* Start Document segment *

Since 1989 I have tried my best to be a teacher. To be a teacher is to keep on learning. It is through learning that we keep the flame of idealism alive. Alive in our hearts and minds, and those we teach, especially the young. Otherwise it is difficult to survive in a jungle of reality - the antithesis of idealism. To me this is the greatest trial of a teacher. It is the preservation of values, which are the pillars of idealism, but more than idealism it is the pursuit and preservation of truth itself, at all costs.
I believe that change starts with the teacher. We do not have to go far to look for that teacher. He is with us - the Great Teacher from His torch we lighted ours like little stars that conquer the darkness of evil and ignorance. As a teacher I learned that a teacher too, could draw lessons from almost everything. Do sheep eat flowers with thorns? Ask the Little Prince.
I like to believe I am a full pledged teacher now. I teach in the UST Graduate School and the SPC, QC. Every summer I conduct art workshop for children. Now and then I give lectures and demonstrations to farmers either in the field or over the radio.
Age does not matter as long as one is willing to learn. There is a saying that the most difficult part of learning is "learning to learn." Thus, whether one is young or old there is no end to learning. Teaching and learning are like a horse-and-carriage relationship.
And knowledge is like Maslow's ladder. It is stored and organized in the head, expressed by the hands, valued by the heart, spread through the many fields of humanities.

* End Document segment *

§ Task prompt
From the reflection on teaching, extract the passage that begins at the words "Since 1989 I" and stops after "the Little Prince.", copying it word for word.

* Start Data listing *

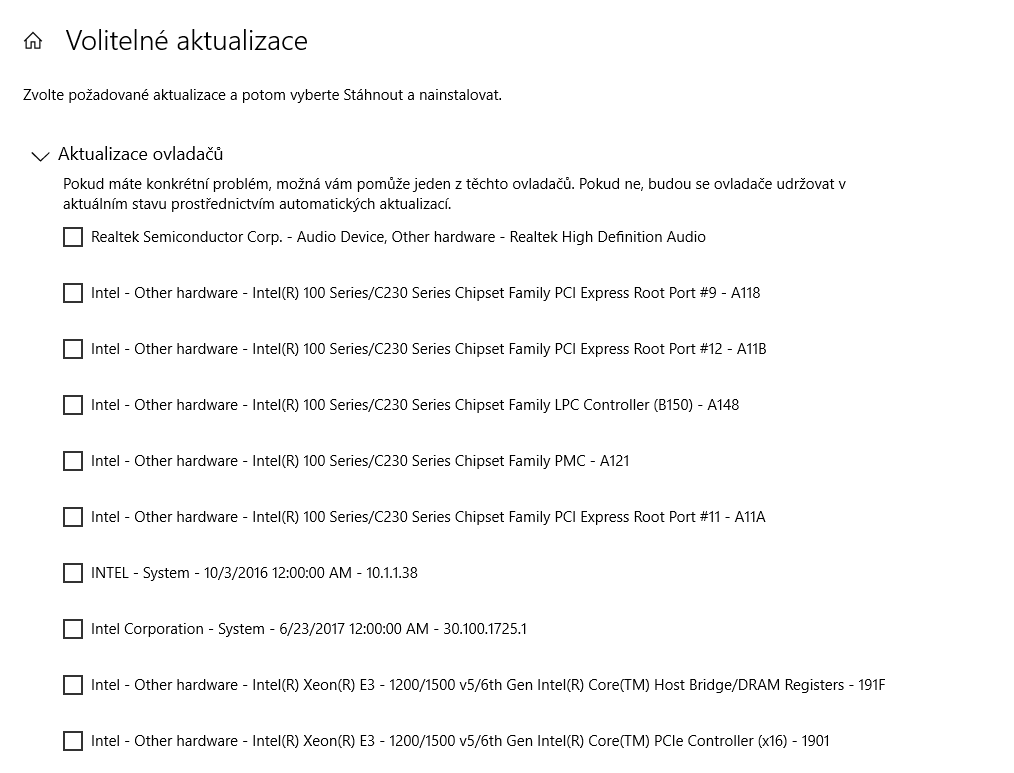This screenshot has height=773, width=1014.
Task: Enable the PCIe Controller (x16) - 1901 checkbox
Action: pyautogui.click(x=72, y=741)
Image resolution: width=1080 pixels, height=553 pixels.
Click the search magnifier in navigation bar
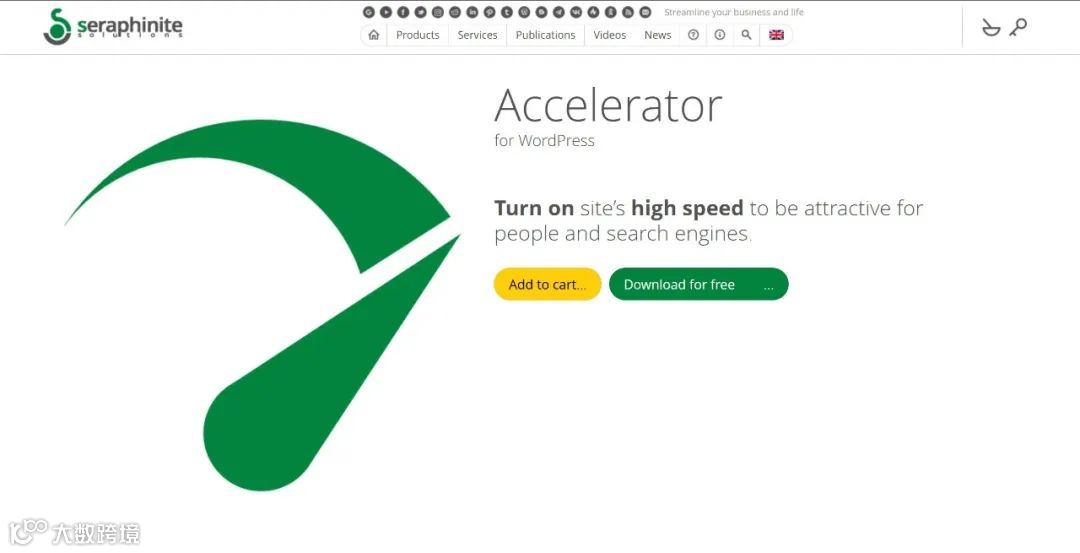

* End Data listing *
* Start Data listing *

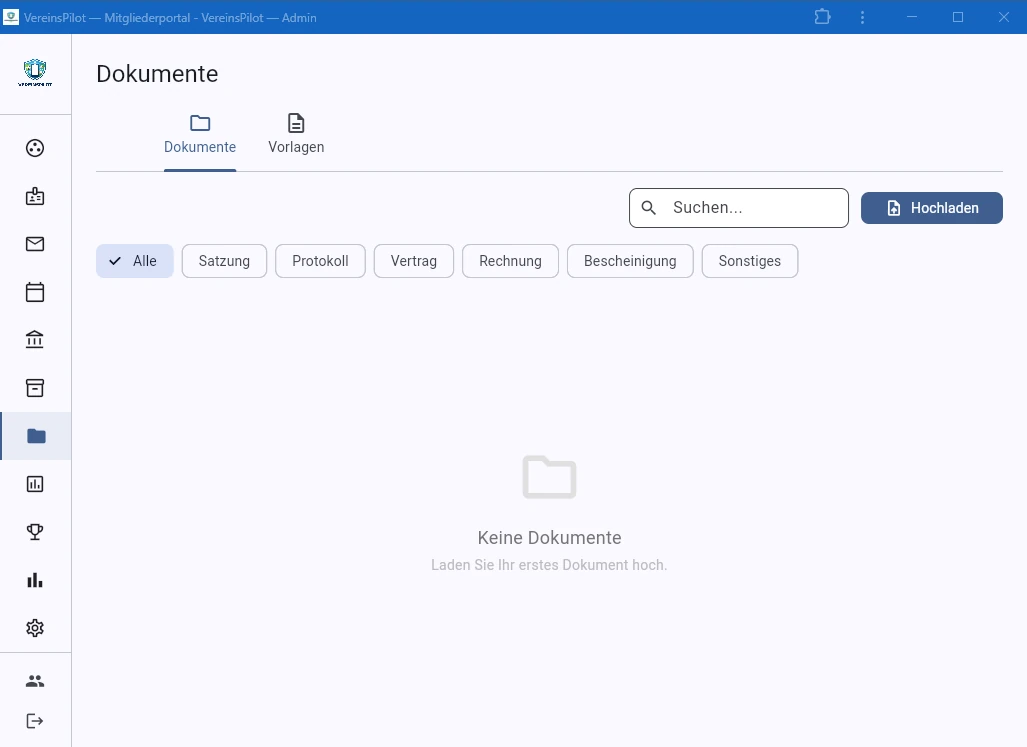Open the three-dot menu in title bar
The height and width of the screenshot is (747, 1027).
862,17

* End Data listing *
* Start Data listing *

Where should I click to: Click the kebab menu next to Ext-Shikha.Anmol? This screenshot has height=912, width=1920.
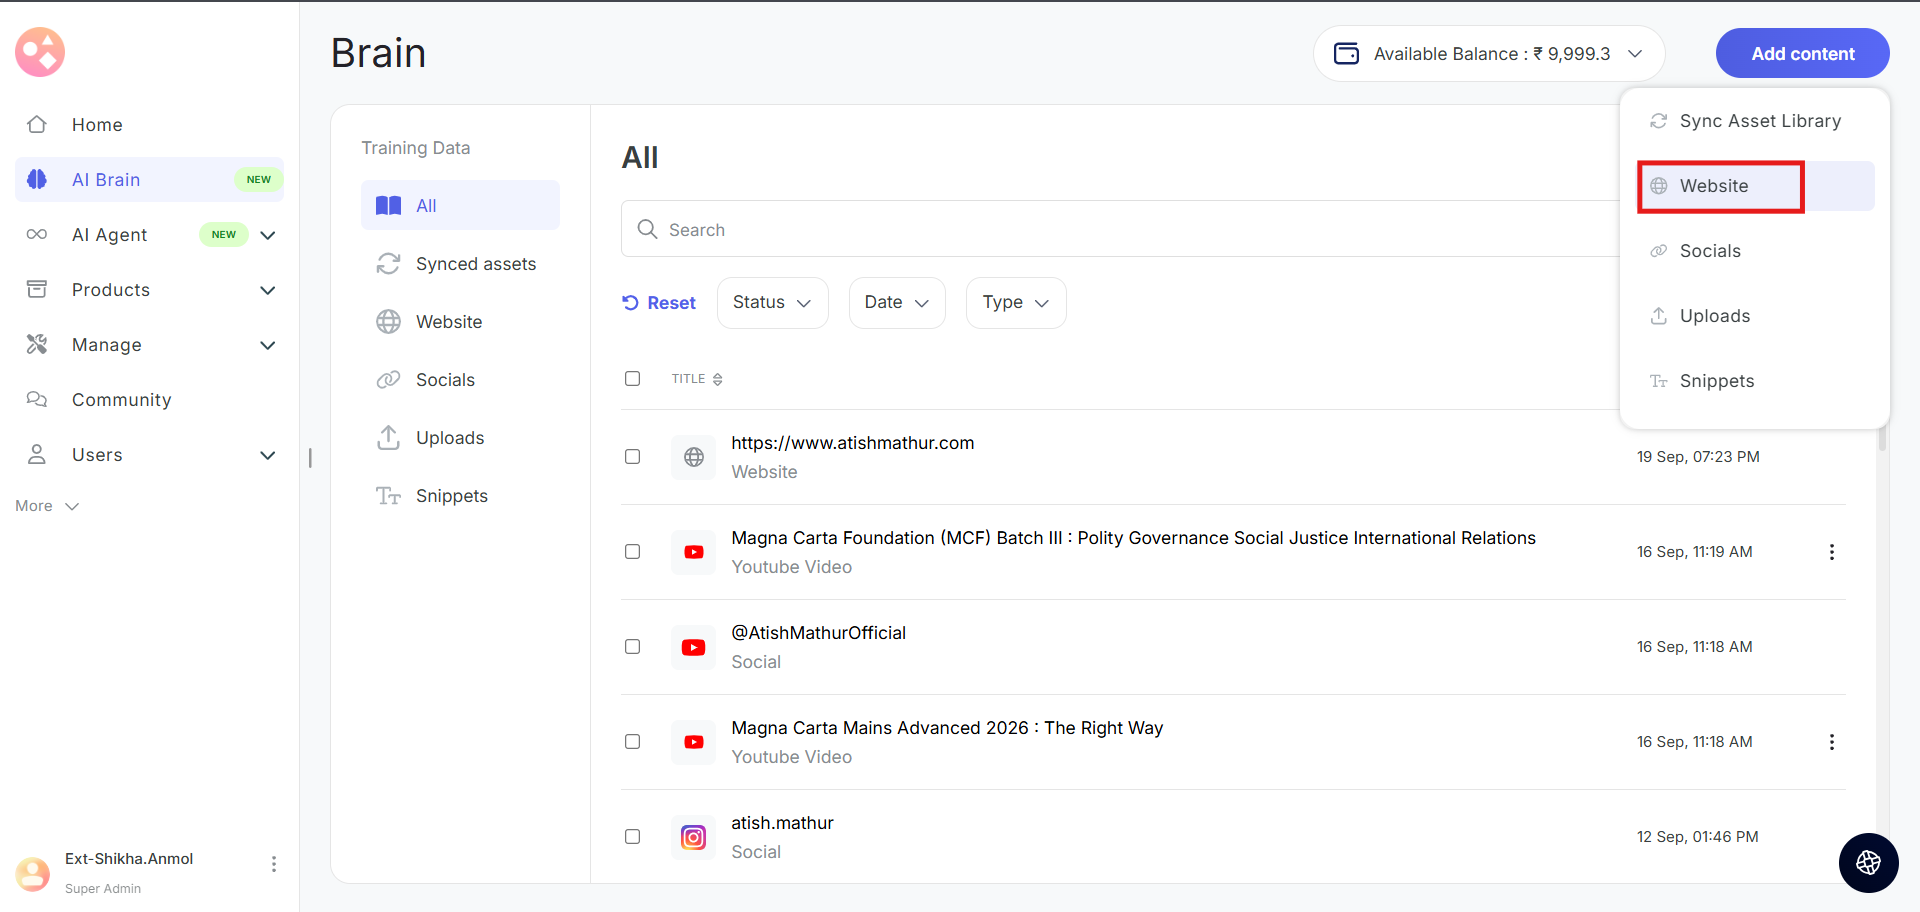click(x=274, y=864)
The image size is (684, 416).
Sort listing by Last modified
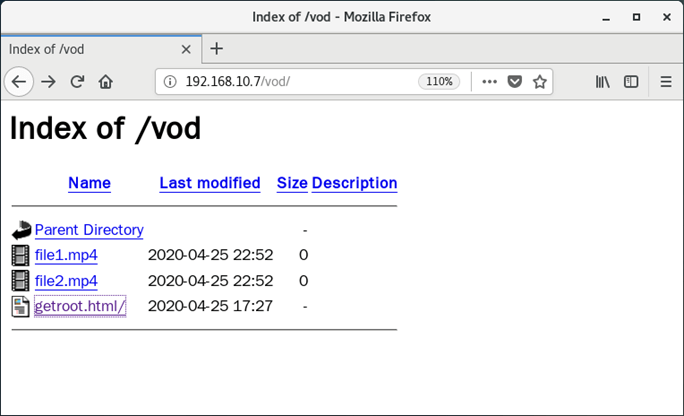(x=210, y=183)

* End Data listing *

§ Problem solution
Since 1989 I have tried my best to be a teacher. To be a teacher is to keep on learning. It is through learning that we keep the flame of idealism alive. Alive in our hearts and minds, and those we teach, especially the young. Otherwise it is difficult to survive in a jungle of reality - the antithesis of idealism. To me this is the greatest trial of a teacher. It is the preservation of values, which are the pillars of idealism, but more than idealism it is the pursuit and preservation of truth itself, at all costs.
I believe that change starts with the teacher. We do not have to go far to look for that teacher. He is with us - the Great Teacher from His torch we lighted ours like little stars that conquer the darkness of evil and ignorance. As a teacher I learned that a teacher too, could draw lessons from almost everything. Do sheep eat flowers with thorns? Ask the Little Prince.